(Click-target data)
—————

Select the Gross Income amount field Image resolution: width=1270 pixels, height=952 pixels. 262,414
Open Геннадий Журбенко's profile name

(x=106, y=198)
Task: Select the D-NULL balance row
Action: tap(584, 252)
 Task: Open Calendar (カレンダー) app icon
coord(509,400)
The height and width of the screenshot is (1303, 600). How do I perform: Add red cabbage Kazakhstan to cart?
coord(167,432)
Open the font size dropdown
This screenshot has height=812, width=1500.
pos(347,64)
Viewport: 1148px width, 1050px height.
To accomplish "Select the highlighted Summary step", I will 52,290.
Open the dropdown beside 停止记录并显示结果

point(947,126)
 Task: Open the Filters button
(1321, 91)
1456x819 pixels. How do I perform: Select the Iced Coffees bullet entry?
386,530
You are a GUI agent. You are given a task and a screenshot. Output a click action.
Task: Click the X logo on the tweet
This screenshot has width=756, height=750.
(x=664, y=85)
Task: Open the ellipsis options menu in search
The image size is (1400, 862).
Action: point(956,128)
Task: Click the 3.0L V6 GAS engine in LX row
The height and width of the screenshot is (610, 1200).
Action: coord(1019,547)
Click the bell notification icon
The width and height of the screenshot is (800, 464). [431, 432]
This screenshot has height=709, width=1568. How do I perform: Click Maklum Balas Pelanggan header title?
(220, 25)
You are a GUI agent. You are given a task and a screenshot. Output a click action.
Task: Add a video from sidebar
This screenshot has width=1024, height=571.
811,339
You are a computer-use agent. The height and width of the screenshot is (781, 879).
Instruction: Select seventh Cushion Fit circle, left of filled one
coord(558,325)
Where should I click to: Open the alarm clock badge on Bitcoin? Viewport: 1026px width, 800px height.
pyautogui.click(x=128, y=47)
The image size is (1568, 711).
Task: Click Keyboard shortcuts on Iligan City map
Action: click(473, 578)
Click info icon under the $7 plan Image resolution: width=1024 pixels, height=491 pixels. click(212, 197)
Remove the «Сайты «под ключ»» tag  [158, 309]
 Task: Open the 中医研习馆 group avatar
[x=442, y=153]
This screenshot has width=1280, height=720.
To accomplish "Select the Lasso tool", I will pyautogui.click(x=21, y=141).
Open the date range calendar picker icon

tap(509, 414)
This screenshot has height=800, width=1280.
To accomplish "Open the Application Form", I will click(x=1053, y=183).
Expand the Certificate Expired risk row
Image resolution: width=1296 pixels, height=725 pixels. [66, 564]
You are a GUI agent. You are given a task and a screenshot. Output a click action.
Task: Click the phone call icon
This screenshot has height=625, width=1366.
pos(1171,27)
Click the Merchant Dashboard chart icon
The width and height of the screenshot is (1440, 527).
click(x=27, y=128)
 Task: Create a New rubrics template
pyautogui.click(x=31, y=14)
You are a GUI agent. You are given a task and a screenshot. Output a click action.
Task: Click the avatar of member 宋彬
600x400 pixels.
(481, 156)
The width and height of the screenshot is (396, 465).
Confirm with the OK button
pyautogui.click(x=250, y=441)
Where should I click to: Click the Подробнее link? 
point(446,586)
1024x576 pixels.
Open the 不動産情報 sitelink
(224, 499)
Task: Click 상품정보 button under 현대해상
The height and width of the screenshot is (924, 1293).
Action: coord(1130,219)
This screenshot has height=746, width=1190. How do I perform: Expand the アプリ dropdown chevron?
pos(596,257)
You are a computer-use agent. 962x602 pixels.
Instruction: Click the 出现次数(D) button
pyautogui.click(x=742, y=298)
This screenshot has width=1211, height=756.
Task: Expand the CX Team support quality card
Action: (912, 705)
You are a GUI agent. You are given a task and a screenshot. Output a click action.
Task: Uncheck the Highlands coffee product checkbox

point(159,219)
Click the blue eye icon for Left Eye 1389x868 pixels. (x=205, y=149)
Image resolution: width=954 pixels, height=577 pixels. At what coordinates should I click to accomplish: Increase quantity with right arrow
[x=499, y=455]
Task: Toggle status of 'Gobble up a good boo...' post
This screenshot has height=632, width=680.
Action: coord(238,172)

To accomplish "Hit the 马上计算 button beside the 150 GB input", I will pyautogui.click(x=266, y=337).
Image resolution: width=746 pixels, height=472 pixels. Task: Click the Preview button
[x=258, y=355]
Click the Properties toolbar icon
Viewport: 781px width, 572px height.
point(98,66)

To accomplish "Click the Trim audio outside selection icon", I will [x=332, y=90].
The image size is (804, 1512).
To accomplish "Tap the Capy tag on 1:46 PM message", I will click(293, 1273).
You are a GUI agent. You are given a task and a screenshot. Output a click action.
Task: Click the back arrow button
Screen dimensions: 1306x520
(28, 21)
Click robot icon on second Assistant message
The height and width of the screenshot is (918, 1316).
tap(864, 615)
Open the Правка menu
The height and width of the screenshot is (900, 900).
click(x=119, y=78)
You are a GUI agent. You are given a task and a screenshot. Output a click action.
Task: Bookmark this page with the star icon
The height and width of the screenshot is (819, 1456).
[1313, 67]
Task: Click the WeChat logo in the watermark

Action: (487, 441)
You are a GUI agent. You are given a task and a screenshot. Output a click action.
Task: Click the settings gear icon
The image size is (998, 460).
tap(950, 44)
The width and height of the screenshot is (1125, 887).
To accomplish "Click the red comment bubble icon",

—————

Can you output the data word for word, starting at the line containing "will pyautogui.click(x=266, y=337)." and continuing through the end of the data, with both ends included?

** Response to the exercise **
To accomplish "Hit the 马上计算 button beside the 150 GB input", I will pyautogui.click(x=266, y=337).
Image resolution: width=746 pixels, height=472 pixels. Task: Click the Preview button
[x=258, y=355]
Click the Properties toolbar icon
Viewport: 781px width, 572px height.
point(98,66)

To accomplish "Click the Trim audio outside selection icon", I will [x=332, y=90].
The image size is (804, 1512).
To accomplish "Tap the Capy tag on 1:46 PM message", I will click(293, 1273).
You are a GUI agent. You are given a task and a screenshot. Output a click action.
Task: Click the back arrow button
Screen dimensions: 1306x520
(28, 21)
Click robot icon on second Assistant message
The height and width of the screenshot is (918, 1316).
tap(864, 615)
Open the Правка menu
The height and width of the screenshot is (900, 900).
click(x=119, y=78)
You are a GUI agent. You are given a task and a screenshot. Output a click action.
Task: Bookmark this page with the star icon
The height and width of the screenshot is (819, 1456).
[1313, 67]
Task: Click the WeChat logo in the watermark

Action: (487, 441)
You are a GUI agent. You are given a task and a screenshot. Output a click action.
Task: Click the settings gear icon
The image size is (998, 460).
tap(950, 44)
The width and height of the screenshot is (1125, 887).
To accomplish "Click the red comment bubble icon",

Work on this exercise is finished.